X-Message-Number: 12932
From: Thomas Donaldson <>
Subject: about 0 C and tubulin: in a sense, the experiment's already done
Date: Tue, 14 Dec 1999 01:14:22 +1100 (EST)

Hi!

If you want to work out the effects of low temperature on tubulin, and
what it means, you might look at the early work of Audrey Smith, who froze
rats and other animals (hardly to the temperature we need, but to 0 C or
below) and got them back, WITH THEIR MEMORIES. Smith did her work in the
early 50's, and it did achieve one major result: it provided convincing
evidence that electrical activity was not involved in the storage of
our memories.
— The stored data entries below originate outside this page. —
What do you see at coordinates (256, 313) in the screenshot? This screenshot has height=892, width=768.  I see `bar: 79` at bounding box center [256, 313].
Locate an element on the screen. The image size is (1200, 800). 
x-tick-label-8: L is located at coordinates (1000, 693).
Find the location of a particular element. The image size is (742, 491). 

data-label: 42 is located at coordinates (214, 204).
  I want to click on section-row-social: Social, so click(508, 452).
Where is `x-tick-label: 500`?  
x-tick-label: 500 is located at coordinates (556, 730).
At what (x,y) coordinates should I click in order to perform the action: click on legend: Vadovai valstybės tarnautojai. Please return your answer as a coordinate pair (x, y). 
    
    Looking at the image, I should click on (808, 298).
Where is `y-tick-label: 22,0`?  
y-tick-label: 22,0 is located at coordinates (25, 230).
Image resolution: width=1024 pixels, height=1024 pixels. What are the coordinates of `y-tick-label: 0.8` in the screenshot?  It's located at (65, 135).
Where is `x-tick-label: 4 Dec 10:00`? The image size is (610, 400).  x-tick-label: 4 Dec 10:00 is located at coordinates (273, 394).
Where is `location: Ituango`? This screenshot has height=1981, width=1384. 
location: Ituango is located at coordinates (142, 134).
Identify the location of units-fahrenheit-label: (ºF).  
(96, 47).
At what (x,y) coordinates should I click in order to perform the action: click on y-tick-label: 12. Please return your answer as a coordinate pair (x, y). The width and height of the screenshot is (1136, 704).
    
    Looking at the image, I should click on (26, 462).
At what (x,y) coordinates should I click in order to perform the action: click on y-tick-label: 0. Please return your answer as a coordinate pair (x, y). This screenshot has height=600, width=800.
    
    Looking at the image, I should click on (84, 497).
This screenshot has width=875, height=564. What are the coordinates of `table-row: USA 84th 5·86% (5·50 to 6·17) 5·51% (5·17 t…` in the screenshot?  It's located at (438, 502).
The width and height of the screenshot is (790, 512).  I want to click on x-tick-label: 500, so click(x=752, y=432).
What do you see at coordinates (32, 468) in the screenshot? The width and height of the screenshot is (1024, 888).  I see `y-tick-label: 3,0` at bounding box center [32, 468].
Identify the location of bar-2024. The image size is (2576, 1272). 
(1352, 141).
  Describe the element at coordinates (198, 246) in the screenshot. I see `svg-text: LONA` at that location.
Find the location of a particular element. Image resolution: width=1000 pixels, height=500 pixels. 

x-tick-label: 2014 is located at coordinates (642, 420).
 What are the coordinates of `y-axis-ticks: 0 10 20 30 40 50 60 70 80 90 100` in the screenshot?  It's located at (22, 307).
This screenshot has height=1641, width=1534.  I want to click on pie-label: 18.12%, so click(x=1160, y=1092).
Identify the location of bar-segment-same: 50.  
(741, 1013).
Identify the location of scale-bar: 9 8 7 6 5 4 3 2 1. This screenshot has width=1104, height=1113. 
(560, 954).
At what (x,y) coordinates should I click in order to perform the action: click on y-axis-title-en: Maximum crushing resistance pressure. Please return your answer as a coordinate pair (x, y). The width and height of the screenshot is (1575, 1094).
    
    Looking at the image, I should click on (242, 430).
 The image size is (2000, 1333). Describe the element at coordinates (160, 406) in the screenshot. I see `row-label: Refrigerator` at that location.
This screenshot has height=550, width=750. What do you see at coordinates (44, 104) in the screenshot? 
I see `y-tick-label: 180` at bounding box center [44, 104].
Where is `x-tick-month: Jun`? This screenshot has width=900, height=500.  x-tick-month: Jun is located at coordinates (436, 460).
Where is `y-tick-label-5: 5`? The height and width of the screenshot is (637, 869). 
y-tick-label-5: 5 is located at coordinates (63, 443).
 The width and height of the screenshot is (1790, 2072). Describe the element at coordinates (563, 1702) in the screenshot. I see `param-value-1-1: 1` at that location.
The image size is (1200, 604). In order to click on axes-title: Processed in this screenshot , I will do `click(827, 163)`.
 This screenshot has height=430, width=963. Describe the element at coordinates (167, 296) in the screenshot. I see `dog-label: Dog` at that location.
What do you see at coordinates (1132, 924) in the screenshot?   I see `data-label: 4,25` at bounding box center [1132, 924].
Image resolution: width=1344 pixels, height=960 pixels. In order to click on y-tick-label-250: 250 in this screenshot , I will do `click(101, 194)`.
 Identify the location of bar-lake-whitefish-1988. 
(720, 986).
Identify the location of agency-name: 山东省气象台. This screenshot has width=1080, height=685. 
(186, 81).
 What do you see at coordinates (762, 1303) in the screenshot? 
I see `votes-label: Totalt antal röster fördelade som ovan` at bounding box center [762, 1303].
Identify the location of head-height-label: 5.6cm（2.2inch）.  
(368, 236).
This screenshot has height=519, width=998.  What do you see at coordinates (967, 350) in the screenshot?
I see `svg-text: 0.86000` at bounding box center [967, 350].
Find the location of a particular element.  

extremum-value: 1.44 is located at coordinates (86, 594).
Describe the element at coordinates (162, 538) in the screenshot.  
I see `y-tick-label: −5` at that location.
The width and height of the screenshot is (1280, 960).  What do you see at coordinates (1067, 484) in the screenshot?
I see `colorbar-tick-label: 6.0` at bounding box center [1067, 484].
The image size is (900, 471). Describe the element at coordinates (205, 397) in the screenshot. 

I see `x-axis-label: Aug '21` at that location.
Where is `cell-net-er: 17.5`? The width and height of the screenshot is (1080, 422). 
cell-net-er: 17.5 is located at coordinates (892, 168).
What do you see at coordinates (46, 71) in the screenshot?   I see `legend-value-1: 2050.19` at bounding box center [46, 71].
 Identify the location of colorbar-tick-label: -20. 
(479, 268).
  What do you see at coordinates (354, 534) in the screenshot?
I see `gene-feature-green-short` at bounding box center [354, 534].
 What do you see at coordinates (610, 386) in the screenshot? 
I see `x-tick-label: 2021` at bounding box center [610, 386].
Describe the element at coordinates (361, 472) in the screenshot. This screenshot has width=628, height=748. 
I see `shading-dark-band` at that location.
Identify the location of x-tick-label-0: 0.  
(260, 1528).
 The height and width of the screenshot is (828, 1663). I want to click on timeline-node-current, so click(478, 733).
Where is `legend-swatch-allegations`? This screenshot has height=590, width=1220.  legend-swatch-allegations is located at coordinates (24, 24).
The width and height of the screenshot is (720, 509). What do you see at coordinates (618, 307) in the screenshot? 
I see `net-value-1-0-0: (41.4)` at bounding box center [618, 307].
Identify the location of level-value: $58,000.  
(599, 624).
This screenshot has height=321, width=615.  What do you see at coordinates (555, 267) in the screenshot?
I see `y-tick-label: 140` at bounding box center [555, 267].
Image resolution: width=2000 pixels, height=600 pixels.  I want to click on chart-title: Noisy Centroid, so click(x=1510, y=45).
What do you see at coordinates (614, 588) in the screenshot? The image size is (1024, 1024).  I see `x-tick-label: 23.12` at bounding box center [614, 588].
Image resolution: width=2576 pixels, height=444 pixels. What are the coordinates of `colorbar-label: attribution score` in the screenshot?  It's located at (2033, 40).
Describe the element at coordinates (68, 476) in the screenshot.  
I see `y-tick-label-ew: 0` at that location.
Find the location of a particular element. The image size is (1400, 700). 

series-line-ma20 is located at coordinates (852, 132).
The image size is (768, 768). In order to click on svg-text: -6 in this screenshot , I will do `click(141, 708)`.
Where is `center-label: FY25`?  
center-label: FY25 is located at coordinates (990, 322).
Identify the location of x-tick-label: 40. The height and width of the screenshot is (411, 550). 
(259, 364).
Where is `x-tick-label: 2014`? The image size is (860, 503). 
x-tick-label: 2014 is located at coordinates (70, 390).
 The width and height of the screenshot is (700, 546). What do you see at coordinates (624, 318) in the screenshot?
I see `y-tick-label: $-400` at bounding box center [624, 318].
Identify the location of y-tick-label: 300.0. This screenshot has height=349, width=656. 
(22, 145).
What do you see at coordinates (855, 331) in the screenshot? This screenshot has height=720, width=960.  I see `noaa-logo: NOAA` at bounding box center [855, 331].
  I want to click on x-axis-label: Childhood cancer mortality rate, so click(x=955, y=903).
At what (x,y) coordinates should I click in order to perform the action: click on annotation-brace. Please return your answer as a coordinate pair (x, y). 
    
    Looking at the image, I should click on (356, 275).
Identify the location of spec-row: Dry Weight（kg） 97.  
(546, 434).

There have been other papers doing similar things, but
this work fell off, I believe, partly because the cryobiologists doing
it were scared that they would be tarred with the brush of cryonics,
and partly because they could not take the temperature lower than only
a few degrees below 0 C.

They did not look at tubulin at all, in any form. However we may conclude
from this work that if tubulin becomes disrupted, it returns to its form
after warming (or that it play no role in the working of our nerve cells,
an unlikely conclusion).

Smith did write a book you might look for: BIOLOGICAL EFFECTS OF FREEZING
AND SUPERCOOLING, 1960.

And don't ignore work because it was done some time ago. You'll have a
hard time understanding thermodynamics, electromagnetism, or even gravity
if you do so... not to mention cryobiology.